§ Exercise material:
::::::::::
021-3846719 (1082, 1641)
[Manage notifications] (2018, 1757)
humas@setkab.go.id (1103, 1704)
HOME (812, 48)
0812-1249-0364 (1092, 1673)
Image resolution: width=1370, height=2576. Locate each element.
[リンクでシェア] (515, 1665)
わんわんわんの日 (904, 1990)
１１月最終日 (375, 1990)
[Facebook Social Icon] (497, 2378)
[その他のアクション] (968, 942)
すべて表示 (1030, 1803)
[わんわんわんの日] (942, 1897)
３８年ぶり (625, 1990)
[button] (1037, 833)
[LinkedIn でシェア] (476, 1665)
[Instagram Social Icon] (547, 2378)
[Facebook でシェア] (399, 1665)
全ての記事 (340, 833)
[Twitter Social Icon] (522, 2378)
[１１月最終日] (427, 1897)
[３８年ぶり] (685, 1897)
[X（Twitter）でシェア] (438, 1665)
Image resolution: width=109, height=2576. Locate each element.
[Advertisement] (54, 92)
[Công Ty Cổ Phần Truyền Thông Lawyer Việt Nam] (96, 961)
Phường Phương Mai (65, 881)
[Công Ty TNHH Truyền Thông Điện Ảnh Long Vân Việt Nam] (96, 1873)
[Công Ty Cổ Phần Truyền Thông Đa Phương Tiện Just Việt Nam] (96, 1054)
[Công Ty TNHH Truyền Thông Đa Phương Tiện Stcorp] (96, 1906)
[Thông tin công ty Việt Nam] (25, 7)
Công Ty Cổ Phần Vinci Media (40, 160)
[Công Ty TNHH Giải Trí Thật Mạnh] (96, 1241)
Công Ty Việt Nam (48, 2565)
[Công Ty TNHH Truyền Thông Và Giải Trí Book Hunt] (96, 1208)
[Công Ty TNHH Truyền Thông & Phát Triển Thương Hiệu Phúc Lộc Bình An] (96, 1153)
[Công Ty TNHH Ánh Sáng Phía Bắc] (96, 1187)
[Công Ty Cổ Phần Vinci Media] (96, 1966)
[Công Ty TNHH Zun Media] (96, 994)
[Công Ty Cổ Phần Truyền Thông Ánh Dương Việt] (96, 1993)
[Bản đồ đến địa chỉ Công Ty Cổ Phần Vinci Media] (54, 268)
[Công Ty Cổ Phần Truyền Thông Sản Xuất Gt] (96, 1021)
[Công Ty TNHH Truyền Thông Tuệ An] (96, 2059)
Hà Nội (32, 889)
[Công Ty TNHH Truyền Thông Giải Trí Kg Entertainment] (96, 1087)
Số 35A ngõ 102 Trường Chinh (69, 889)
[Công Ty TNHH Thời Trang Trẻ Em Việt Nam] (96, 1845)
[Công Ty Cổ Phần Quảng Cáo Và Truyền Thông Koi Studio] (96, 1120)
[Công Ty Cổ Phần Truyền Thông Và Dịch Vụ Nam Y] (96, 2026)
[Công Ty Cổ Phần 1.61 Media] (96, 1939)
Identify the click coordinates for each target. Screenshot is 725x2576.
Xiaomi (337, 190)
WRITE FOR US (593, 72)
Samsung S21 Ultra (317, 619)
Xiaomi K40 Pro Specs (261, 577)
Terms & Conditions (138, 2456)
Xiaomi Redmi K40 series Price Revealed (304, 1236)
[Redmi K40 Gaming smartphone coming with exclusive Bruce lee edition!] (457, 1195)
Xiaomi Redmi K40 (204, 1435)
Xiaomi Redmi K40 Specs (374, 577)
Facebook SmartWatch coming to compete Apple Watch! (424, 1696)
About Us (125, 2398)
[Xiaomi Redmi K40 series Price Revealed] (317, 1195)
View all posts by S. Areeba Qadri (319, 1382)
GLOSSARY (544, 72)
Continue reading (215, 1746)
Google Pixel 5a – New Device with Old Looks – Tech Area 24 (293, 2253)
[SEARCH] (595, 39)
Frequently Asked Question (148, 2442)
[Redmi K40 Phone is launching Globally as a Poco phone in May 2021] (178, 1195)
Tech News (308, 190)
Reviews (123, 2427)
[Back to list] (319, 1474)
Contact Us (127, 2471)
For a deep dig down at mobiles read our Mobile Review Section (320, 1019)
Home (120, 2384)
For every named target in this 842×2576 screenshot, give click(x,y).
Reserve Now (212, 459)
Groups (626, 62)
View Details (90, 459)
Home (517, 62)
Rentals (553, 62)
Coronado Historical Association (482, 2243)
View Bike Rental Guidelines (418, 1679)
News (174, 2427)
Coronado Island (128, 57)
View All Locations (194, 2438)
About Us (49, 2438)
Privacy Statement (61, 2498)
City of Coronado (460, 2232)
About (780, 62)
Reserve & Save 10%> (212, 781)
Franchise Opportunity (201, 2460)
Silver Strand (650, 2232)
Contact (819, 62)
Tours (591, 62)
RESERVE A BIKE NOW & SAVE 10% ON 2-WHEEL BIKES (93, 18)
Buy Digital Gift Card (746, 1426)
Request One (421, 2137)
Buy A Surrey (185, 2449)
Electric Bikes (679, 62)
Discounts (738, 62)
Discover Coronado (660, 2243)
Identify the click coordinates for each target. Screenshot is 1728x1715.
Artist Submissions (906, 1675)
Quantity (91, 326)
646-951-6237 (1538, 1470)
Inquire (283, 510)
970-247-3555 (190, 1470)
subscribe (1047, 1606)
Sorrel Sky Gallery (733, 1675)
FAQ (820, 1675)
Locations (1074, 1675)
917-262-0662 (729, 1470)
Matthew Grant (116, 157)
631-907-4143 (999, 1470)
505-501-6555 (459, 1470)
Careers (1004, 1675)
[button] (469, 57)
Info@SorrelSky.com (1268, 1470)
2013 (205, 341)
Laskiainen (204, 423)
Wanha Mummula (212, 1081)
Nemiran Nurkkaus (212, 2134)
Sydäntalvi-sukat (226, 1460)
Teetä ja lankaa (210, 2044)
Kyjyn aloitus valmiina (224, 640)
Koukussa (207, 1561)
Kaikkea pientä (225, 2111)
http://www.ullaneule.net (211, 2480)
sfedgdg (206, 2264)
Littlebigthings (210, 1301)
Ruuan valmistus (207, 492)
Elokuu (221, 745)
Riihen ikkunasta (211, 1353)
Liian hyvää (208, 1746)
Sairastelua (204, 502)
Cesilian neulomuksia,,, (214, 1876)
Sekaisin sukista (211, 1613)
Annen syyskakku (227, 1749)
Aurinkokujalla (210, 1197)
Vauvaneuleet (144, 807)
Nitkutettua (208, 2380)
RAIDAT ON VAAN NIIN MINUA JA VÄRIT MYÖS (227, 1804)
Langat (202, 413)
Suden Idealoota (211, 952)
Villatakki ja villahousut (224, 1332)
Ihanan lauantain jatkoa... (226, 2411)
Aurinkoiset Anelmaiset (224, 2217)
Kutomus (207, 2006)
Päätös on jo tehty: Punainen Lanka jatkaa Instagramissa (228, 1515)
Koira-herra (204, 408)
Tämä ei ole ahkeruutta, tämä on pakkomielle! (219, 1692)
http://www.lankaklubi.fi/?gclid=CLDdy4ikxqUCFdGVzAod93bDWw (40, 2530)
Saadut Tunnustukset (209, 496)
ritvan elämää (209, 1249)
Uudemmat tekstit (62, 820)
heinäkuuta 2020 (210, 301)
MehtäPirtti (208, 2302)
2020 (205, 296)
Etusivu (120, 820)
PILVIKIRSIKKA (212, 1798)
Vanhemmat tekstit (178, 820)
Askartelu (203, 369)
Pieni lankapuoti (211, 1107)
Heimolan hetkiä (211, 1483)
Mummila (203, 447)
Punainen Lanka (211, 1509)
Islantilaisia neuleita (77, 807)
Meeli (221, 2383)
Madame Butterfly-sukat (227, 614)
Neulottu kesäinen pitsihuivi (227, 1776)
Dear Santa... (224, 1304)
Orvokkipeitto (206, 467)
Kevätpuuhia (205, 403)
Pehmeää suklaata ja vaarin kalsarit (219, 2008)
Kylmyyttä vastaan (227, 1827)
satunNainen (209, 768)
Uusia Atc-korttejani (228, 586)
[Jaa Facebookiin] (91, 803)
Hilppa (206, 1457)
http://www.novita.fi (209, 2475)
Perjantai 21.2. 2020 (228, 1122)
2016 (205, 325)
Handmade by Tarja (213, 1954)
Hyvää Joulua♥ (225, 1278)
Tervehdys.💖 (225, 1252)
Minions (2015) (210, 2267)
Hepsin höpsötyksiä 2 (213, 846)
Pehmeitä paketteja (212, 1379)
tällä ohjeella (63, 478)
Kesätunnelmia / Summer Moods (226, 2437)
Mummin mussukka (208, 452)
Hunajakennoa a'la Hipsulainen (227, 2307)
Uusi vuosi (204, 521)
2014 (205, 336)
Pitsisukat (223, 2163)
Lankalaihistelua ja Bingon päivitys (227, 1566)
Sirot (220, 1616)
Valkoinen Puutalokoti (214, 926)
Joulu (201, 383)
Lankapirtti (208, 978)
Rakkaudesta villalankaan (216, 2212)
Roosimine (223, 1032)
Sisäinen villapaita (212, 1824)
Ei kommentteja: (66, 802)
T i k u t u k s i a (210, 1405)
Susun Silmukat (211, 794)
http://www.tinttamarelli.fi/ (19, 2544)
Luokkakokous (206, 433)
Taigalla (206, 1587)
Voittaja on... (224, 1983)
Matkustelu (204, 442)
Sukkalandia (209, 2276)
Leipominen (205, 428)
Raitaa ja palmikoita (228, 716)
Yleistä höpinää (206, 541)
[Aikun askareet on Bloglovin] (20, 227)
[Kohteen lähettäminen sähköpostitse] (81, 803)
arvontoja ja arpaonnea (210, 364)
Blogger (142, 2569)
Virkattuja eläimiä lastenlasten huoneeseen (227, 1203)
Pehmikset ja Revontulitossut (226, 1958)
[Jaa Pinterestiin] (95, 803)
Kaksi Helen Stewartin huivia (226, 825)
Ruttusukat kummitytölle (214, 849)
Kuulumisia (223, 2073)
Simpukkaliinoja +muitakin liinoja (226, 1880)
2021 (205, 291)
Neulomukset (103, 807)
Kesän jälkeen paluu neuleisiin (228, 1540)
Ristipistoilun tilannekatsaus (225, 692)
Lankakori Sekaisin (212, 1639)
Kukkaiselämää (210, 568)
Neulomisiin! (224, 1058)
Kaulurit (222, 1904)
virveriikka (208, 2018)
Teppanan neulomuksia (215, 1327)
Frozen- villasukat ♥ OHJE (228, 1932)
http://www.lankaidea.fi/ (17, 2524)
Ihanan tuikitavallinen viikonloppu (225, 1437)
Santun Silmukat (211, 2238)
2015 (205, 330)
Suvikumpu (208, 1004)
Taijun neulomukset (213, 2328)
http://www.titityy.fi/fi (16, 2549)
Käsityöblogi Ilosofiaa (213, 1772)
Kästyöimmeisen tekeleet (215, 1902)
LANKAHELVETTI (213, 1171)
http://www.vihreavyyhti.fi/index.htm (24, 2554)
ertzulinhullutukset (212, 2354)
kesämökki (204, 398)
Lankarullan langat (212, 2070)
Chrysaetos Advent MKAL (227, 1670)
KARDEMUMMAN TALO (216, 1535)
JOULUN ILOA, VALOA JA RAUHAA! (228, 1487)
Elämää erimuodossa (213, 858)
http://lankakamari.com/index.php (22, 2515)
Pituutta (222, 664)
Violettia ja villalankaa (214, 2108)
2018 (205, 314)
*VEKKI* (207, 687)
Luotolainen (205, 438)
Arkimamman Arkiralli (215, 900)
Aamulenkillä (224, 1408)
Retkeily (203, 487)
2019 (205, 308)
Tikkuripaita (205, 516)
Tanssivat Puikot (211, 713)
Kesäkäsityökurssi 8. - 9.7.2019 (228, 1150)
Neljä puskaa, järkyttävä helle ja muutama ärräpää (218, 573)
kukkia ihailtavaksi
::::::::::
§ Problem to solve: For each line in the data that contains the string "Punainen", give a copy of that line.

§ Reply:
Päätös on jo tehty: Punainen Lanka jatkaa Instagramissa (228, 1515)
Punainen Lanka (211, 1509)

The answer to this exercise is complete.